The Arctic Report Card provides important knowledge to inform WMO’s State of the Climate monitoring activities in the Arctic region.

“The overriding message from this year’s report card is that the time for action is now,” said Dr Rick Spinrad, NOAA administrator. “NOAA and our federal partners have ramped up our support and collaboration with state, tribal and local communities to help build climate resilience. At the same time, we as a nation and global community must dramatically reduce greenhouse gas emissions that are driving these changes.”

“Arctic amplification” is a widely recognized phenomenon in which human-caused global warming is amplified at the poles, causing the Arctic to warm more quickly than the rest of the globe. Multiple factors enhance warming at high latitudes, but the main one is that warming reduces snow and ice, which would otherwise reflect incoming sunlight. Arctic temperatures have risen at least twice as fast as global temperatures, possibly even faster, since the year 2000. 

Arctic amplification of climate change.
Arctic amplification of climate change. Arctic is warming more quickly than the rest of the globe
Credit: NOAA

The shallow seas around the margins of the Arctic Ocean have warmed dramatically in the past four decades. On average, these areas have warmed around 2° C (nearly 4 °F) over the satellite era, part of a feedback loop in which warming air and water temperatures shrink the sea ice cover, which exposes more of the ocean to direct sunlight, which drives more warming. 

Places that were once snow-covered nearly year round are thawing out earlier in the spring. Winter 2022-23 actually brought above-average snow accumulations to the Arctic, but it disappeared much more quickly in the spring than it used to.

Highlights

  • The average surface air temperature in the Arctic this past year was the sixth warmest since 1900.
  • This year’s sea ice extent was the sixth lowest in the satellite record, which began in 1979. The 17 lowest Arctic sea ice extents on record occurred during the last 17 years.
  • Many Arctic Ocean regions continue to show increased ocean phytoplankton blooms.
  • The Greenland Ice Sheet continued to lose mass despite above-average winter snow accumulation.
  • Pan-Arctic precipitation was the sixth highest on record, continuing the trend toward a wetter Arctic.
  • Warming has had divergent impacts on different Alaska salmon runs: some have had record-high abundance and others record-low abundance.

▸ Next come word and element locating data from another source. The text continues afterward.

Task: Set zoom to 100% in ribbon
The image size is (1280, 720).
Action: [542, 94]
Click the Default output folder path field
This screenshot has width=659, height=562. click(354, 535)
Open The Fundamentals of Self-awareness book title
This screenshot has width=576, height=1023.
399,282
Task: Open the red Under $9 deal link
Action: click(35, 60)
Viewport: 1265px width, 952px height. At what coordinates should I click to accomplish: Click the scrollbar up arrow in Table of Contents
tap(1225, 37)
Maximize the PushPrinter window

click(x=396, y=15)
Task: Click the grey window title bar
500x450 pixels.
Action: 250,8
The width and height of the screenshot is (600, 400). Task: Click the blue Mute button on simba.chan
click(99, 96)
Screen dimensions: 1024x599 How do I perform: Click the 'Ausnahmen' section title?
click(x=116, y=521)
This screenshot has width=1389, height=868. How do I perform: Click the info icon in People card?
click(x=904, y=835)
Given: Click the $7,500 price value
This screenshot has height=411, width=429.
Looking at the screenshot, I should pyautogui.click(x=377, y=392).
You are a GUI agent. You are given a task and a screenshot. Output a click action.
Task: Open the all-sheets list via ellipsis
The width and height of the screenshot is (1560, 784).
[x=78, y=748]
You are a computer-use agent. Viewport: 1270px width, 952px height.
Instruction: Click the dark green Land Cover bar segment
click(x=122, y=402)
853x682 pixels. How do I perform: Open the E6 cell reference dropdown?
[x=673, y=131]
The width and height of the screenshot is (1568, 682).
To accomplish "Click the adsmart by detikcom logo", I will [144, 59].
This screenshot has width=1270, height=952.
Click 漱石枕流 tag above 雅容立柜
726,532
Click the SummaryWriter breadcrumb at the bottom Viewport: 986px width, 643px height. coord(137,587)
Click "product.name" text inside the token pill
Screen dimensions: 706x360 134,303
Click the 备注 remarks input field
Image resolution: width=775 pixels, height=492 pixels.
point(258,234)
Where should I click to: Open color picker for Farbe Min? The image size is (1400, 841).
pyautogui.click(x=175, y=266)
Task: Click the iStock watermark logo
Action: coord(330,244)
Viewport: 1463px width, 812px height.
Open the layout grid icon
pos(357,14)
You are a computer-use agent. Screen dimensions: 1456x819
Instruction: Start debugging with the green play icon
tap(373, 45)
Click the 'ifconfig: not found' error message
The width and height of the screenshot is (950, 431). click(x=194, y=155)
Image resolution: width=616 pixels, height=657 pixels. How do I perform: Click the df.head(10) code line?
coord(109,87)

Although the Arctic tundra is mostly too cold and dry for trees, it’s home to other plants that have evolved to survive the frigid winters and short growing seasons on the Arctic’s coastal plains and foothills. Sandwiched between the boreal forests and the ocean, this area of shrubs, mosses, lichens, grasses, and grass-like plants called sedges grow in the relatively thin layer of soil that thaws out briefly in the Arctic summer. As the Arctic has warmed over the past several decades, satellites have documented a significant “greening” of the tundra.